3. We found out that our appetizer plate cost $30--$10 for prosciutto, $10 for salami, $10 for parmigiano.
4. We watched a group of women pass around and then chat on a phone. I think someone’s boyfriend was on the line.
5. Hannah and I left feeling disgruntled.

Gizzi's Coffee

Last Wednesday, I went to the Fiction Circus's show at Gizzi's Coffee (16 W 8th St). The show was great/graphic, as always, and Gizzi's was a fantastic coffeehouse.

The actual coffeehouse was pretty nondescript and coffeehouse like, with the exception being that it was in Manhattan and not ultra-crowded. There were two couches there, and they were both open. In my mind, this makes it the best coffeehouse in the entire city, because I hate sitting and reading at tables, and in a lot of places, you can't even find a table.

I decided to try a fudge brownie and an iced vanilla latte. The brownie was pretty bad, actually, but the latte was probably the best I've ever had. I love iced vanilla lattes, and this one was superb. It was also served in a hurricane glass, which is either really awesome or really lame, depending on who you are.

The barista looked exactly like Carter Ooosterhouse, the man I want to marry, and was very flirty ("Do you want that with extra love?"), so that was also a major plus for Gizzi's.
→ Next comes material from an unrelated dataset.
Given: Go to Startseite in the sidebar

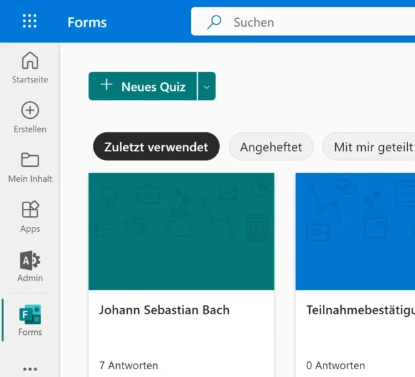Looking at the screenshot, I should tap(30, 67).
Plus, when Stephanie ordered a ceasar salad and they had run out of croutons, they gave her chicken on it for free, and in general were very concerned about the orders. And the staff danced along to some of Kevin's performance, which was very endearing.

Overall: Significantly better than Starbucks.

Sunday, April 19, 2009

City Bakery

I think some people like City Bakery a lot, but I always am lured in and then leave feeling disgruntled. This is mainly due to the lack of menu or clear pricing on many of the items. I go in, then am pressured into ordering something without knowing the price ahead of time, and then pay more than I want to. Rarely do I feel that it is worth the price. Also it is perpetually busy in there. Also will they ever take that scaffolding down?